= Stuart Elwell =

British boxer (born 1977)

Stuart Elwell (born 14 December 1977) is a professional boxer from Darlaston in the Black Country, England.

He became a professional boxer in the year 2000. His first fight was against Ernie Smith at Wolverhampton Civic Hall, which he won on points. His professional record currently stands at 12 wins out of 16 fights. He has one knockout victory which was shown on Sky Sports on 23 June 2006, against Francis Jones. His professional boxing career was put on hold between 2001 and 2005 when he served several years as a Royal Marine. He also boxed for the Royal Marines including a fight in Sydney, Australia. He won the British Midlands Welterweight championship only three fights into his return to civilian life.

==Boxing record==
30 Jan 2009
Kell Brook
Bethnal Green, London, England
Lost ref stopped fight 2nd round

28 Nov 2008
Paul Burns
Bellahouston Sports Centre, Glasgow, Scotland
Won PTS 6 Rounds

4 Jul 2008
Ted Bami
Everton Park Sports Centre, Liverpool, England
Lost ref stopped fight 7th round

25 Mar 2008
Vyacheslav Senchenko
Drusba Sportpalast, Donetsk, Ukraine
Lost TKOut 2nd round

18 Feb 2008
Chris Brophy
Radisson SAS Hotel, Glasgow, Scotland
Won PTS 6 rounds

20 Jul 2007
Alexander Matviechuk
Civic Hall, Wolverhampton, England
Won PTS 6 rounds

23 Mar 2007
John O'Donnell
Nottingham Ice Arena, Nottingham, England
Lost PTS 10 rounds

10 Nov 2006
Ben Hudson
Oakengates Theatre, Telford, England
Won PTS 4 rounds

23 Jun 2006
Francis (Franny) Jones
Winter Gardens, Blackpool, England
Won KO 1st round

18 May 2006
Peter Dunn
Town Hall, Walsall, England
Won PTS 6 rounds

10 Mar 2006
David Kirk
Bescot Stadium, Walsall, England
Won PTS 10 rounds

25 Nov 2005
Ben Hudson
Town Hall, Walsall, England
Won PTS 4 rounds

6 Oct 2005
Ernie Smith
Concert Hall (Formerly Town Hall), Dudley, England
Won PTS 6 rounds

1 Apr 2001
Richard Inquieti
Light Bar, Wolverhampton, England
Won PTS 6 rounds

28 Jan 2001
Arv Mittoo
Light Bar, Wolverhampton, England
Won PTS 6 rounds

6 Nov 2000
Ernie Smith
Civic Hall, Wolverhampton, England
Won PTS 6 rounds

==Midlands welterweight champion==
On 10 March 2006, he fought David Kirk at the Bescot Stadium, Walsall, to take the Welterweight British Midlands Area title. He won on points after 10 rounds. He gave up this belt in March 2007, when he fought for the English title belt.

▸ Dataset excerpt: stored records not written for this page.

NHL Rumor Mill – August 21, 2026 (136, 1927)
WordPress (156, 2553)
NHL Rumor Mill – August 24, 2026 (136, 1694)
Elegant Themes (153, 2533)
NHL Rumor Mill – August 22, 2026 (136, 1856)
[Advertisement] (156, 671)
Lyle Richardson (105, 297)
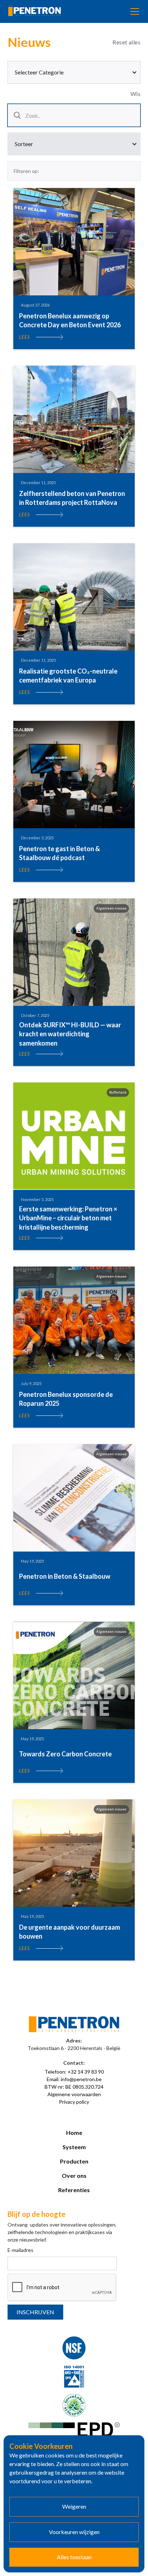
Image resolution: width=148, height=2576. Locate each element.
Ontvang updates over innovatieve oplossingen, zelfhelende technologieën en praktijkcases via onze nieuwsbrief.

==English welterweight title fight==
On 23 March 2007, he fought John O'Donnell for the vacant English Welterweight title, a fight featured on Sky Sports 1. After a close 30-minute contest Elwell came up short 97–94.

==WBA Inter-Continental title fight==
On 25 March 2008, he fought Vyacheslav Senchenko in Donetsk, Ukraine, for Vyacheslav's WBA Inter-Continental title. The fight was shown live on Eurosport. After a winding blow to the stomach resulting in a standing eight count, Elwell lost to a technical knockout in the second round.

==British welterweight title fight==
On 30 January 2009, Elwell fought Kell Brook at the York Hall in Bethnal Green, England for the British Welterweight title, a fight featured on Sky Sports 1. Elwell lost in the second round after the referee stopped the bout.